Ficaram consternados com os contínuos relatos de agressão sexual e violência contra mulheres e moças, incluindo contra as detidas pelas forças de ocupação israelitas. Os especialistas afirmaram que o Governo de Israel falhou continuamente na condução de uma investigação independente, imparcial e eficaz aos crimes denunciados.
“Estamos consternados com o fato das mulheres estarem sendo alvo de ataques tão cruéis, indiscriminados e desproporcionais por parte de Israel, aparentemente não poupando meios para destruir as suas vidas e negar-lhes os seus direitos humanos fundamentais”, afirmaram.
“Israel deve cessar todas as hostilidades e os Estados devem acabar imediatamente com a exportação de todas as armas. Estes Estados não podem continuar a ignorar o fato de que as armas são utilizadas para matar e mutilar mulheres e crianças inocentes. Não pode haver mais desculpas”, disseram os especialistas. “As mulheres e as crianças têm direito a proteção especial ao abrigo do direito humanitário internacional e dos direitos humanos”.

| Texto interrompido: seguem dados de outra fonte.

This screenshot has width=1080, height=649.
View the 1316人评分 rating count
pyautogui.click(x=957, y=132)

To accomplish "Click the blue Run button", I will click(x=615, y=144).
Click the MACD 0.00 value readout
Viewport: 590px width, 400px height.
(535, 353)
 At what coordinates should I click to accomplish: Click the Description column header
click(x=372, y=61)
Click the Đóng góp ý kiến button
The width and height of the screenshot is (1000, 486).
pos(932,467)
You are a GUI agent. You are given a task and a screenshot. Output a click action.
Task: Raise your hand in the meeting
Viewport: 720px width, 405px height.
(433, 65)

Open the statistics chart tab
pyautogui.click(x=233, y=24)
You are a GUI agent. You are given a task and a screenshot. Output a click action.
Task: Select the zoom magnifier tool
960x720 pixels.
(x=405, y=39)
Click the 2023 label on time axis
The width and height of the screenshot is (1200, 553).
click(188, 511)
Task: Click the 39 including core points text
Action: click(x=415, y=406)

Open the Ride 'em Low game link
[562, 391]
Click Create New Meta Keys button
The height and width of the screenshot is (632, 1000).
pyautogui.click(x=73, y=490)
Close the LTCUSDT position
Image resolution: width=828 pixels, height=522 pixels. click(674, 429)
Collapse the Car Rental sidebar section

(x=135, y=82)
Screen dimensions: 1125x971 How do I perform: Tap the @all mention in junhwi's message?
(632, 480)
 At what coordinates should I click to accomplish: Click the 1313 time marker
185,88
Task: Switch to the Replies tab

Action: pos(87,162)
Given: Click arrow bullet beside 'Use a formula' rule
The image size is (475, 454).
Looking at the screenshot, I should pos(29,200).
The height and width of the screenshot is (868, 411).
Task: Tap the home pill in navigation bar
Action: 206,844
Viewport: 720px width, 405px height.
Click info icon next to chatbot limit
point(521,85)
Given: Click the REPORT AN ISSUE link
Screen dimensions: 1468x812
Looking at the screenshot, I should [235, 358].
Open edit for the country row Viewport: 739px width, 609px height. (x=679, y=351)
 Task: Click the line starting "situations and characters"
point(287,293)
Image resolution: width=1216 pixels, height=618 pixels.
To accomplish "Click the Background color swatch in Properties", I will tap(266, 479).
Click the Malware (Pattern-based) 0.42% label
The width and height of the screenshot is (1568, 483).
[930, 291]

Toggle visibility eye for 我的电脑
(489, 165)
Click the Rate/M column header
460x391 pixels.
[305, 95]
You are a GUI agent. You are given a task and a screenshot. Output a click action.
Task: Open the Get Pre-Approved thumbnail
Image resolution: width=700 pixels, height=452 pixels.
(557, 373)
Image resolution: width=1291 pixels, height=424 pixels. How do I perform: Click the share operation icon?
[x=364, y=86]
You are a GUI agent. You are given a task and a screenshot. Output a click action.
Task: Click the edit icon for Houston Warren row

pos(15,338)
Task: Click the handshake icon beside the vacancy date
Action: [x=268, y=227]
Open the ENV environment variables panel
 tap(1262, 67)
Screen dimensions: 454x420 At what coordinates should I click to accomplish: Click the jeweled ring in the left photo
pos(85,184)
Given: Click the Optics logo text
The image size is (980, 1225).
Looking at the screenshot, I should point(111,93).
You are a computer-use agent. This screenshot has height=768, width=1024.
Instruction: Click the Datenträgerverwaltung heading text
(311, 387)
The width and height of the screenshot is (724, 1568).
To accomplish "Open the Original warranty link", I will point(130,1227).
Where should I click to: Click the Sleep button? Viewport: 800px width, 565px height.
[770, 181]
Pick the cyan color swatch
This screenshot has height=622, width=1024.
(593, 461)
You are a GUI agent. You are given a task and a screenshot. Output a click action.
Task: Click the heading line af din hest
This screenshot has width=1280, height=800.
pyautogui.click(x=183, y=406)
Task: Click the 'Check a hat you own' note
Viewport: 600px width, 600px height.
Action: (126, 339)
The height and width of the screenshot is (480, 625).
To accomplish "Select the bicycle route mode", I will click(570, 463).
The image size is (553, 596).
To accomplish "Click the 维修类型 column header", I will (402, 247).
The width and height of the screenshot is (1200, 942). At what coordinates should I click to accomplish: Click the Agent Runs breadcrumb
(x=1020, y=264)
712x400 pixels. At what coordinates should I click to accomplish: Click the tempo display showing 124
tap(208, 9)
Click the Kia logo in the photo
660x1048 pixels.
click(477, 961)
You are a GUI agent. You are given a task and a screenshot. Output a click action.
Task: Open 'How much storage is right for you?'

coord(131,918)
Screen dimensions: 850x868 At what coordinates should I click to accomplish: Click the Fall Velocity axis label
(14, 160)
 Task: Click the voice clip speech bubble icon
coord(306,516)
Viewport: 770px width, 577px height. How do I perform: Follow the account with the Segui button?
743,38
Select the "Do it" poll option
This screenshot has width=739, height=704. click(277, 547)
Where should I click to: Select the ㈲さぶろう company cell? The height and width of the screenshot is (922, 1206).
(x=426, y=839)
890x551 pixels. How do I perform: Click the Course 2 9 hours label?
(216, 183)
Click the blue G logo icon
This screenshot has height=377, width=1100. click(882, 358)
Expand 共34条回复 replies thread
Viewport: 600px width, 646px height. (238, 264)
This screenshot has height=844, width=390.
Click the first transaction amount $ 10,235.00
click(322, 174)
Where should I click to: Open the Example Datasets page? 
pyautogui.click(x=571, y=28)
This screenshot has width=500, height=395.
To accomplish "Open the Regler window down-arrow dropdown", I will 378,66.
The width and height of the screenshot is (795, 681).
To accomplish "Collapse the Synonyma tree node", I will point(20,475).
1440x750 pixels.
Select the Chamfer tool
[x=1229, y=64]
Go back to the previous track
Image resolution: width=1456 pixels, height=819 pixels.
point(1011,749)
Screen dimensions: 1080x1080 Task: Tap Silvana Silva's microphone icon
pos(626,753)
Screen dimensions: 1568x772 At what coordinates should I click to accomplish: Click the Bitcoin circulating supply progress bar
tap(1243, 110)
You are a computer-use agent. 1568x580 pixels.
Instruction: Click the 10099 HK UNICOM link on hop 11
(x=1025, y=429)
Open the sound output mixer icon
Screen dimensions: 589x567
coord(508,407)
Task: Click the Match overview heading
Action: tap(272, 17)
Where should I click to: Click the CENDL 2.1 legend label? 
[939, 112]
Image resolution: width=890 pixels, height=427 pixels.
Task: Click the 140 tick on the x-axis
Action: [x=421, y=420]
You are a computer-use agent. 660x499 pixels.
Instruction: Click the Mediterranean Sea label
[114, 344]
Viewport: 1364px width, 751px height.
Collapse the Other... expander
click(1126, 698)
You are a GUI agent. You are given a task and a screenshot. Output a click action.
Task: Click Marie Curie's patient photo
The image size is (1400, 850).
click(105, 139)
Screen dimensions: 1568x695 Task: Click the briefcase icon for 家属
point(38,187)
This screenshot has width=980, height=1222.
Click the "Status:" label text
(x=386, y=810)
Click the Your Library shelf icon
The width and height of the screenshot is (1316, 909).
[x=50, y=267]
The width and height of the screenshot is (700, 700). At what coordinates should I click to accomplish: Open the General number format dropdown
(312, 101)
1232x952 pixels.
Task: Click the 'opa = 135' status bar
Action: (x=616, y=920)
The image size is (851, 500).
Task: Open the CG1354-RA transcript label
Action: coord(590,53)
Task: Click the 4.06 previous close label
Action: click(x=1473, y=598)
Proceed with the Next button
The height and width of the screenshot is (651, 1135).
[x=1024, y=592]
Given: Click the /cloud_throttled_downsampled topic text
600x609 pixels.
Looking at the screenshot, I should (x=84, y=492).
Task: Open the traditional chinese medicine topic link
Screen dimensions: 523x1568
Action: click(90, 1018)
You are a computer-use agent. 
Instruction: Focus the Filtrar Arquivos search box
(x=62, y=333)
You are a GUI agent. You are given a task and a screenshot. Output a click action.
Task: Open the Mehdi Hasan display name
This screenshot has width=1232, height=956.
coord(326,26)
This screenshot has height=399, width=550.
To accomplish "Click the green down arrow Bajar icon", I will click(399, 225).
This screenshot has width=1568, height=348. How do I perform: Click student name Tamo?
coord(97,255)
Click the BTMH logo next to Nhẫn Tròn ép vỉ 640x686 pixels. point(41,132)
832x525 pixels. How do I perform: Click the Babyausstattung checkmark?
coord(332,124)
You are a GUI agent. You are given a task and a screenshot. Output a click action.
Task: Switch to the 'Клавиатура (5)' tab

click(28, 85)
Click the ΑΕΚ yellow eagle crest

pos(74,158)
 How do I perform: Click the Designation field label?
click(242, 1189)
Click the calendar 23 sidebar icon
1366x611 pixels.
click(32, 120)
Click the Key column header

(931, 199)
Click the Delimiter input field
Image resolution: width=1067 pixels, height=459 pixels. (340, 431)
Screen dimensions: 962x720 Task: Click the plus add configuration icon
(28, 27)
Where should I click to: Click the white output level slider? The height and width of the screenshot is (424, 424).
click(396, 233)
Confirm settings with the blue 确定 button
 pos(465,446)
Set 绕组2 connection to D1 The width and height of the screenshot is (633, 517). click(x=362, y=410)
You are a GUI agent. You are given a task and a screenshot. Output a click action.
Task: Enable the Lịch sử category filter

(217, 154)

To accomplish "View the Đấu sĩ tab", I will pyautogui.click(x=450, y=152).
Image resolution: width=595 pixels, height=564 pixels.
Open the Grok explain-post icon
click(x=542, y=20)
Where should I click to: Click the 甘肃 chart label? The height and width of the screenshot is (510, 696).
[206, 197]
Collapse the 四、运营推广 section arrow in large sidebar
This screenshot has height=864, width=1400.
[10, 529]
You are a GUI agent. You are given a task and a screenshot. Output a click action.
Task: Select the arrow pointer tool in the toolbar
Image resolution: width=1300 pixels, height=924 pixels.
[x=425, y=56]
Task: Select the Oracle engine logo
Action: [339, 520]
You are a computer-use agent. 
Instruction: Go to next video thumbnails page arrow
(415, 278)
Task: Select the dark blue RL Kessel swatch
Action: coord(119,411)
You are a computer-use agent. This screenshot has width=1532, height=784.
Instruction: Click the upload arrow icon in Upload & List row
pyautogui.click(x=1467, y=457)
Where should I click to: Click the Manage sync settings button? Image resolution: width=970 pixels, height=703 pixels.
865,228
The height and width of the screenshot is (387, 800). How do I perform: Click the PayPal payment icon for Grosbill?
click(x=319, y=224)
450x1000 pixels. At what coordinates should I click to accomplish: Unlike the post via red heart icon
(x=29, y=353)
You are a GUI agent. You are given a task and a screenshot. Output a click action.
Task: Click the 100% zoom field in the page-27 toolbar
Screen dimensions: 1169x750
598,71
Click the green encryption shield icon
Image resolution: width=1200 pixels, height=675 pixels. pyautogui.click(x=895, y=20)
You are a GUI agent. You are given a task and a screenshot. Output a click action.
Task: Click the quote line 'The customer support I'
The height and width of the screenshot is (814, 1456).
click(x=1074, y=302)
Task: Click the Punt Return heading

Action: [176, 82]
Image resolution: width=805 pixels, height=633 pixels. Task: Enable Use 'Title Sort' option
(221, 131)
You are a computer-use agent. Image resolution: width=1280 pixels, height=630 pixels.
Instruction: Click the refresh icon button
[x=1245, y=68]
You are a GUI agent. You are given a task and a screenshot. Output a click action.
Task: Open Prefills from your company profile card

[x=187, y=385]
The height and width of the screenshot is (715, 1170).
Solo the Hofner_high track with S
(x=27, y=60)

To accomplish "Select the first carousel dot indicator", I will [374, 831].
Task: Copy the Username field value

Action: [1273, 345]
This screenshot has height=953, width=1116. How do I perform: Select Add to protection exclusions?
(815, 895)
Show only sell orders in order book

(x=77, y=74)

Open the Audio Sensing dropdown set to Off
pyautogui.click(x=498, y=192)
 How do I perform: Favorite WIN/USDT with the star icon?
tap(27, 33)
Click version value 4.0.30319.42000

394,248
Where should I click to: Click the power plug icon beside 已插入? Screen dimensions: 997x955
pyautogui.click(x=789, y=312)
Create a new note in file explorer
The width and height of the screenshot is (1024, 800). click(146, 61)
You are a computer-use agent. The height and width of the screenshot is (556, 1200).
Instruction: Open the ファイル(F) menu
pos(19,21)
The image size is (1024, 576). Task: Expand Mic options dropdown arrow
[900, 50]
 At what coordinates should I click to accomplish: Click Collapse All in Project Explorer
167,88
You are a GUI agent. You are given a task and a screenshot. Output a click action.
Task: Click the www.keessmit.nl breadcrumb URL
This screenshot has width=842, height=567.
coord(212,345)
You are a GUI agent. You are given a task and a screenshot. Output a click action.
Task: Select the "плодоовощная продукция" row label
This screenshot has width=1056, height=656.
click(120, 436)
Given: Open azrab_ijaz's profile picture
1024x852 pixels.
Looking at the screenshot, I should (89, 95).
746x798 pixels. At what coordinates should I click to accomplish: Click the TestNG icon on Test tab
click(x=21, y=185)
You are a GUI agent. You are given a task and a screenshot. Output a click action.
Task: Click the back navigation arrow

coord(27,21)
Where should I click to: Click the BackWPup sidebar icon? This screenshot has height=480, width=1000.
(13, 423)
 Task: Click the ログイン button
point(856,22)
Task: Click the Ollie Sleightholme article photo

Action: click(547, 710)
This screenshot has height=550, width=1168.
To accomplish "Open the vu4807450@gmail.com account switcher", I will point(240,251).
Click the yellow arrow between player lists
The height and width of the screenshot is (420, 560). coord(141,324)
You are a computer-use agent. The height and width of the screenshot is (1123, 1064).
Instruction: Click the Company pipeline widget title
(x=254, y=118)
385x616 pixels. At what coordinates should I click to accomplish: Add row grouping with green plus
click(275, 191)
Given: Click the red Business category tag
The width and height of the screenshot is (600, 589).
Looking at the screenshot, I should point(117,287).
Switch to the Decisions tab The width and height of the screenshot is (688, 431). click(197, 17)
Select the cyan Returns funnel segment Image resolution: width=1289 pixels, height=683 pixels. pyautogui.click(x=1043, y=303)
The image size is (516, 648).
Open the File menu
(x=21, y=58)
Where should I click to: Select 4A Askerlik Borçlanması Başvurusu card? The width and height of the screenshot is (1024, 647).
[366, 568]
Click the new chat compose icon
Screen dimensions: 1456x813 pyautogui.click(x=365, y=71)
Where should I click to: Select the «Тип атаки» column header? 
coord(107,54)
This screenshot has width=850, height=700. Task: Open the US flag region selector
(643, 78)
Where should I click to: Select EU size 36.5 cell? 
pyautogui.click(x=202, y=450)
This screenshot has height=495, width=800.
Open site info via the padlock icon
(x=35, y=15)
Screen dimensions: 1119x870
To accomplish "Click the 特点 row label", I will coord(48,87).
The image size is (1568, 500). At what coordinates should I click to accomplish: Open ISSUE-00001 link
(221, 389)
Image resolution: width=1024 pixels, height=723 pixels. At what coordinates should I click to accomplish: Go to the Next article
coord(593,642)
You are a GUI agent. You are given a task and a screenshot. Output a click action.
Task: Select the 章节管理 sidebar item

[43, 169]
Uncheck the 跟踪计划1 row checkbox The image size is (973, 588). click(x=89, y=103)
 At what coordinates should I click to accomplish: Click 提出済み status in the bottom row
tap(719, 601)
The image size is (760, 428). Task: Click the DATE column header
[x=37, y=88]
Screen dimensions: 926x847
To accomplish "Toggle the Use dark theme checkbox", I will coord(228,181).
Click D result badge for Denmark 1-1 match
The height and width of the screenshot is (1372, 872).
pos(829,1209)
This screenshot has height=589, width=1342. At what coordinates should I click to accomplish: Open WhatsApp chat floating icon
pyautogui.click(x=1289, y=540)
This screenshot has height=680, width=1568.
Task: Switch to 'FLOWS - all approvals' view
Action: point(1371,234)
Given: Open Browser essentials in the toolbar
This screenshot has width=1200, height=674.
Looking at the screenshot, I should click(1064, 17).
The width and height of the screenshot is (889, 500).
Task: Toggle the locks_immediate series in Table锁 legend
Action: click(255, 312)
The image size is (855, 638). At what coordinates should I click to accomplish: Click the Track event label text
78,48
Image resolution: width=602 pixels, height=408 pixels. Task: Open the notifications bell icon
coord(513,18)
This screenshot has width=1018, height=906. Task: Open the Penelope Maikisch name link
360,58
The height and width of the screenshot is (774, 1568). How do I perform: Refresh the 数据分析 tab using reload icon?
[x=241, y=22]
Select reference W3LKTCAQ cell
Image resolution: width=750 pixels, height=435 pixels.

* Os especialistas: Reem Alsalem, Relatora Especial sobre a violência contra mulheres e meninas, suas causas e consequências; Francesca Albanese, Relatora Especial sobre a situação dos direitos humanos no Território Palestino ocupado desde 1967; Balakrishnan Rajagopal, Relator Especial sobre o direito à habitação adequada; Michael Fakhri, Relator Especial sobre o direito à alimentação; Pedro Arrojo Agudo, Relator Especial sobre os direitos humanos à água potável e ao saneamento; Paula Gaviria Betancur, Relatora Especial sobre os direitos humanos dos deslocados internos; Ben Saul, Relator Especial para a promoção e protecção dos direitos humanos e das liberdades fundamentais na luta contra o terrorismo
Os especialistas fazem parte do que é conhecido como Procedimentos Especiais do Conselho de Direitos Humanos. Procedimentos Especiais, o maior órgão de peritos independentes no sistema de direitos humanos da ONU, é o nome genérico dos mecanismos independentes de apuramento de fatos e monitorização do Conselho. Os titulares de mandatos de Procedimentos Especiais são especialistas independentes em direitos humanos nomeados pelo Conselho de Direitos Humanos para abordar situações específicas de países ou questões temáticas em todas as partes do mundo. Os especialistas em Procedimentos Especiais trabalham de forma voluntária; eles não são funcionários da ONU e não recebem salário pelo seu trabalho. Eles são independentes de qualquer governo ou organização e atuam a título individual.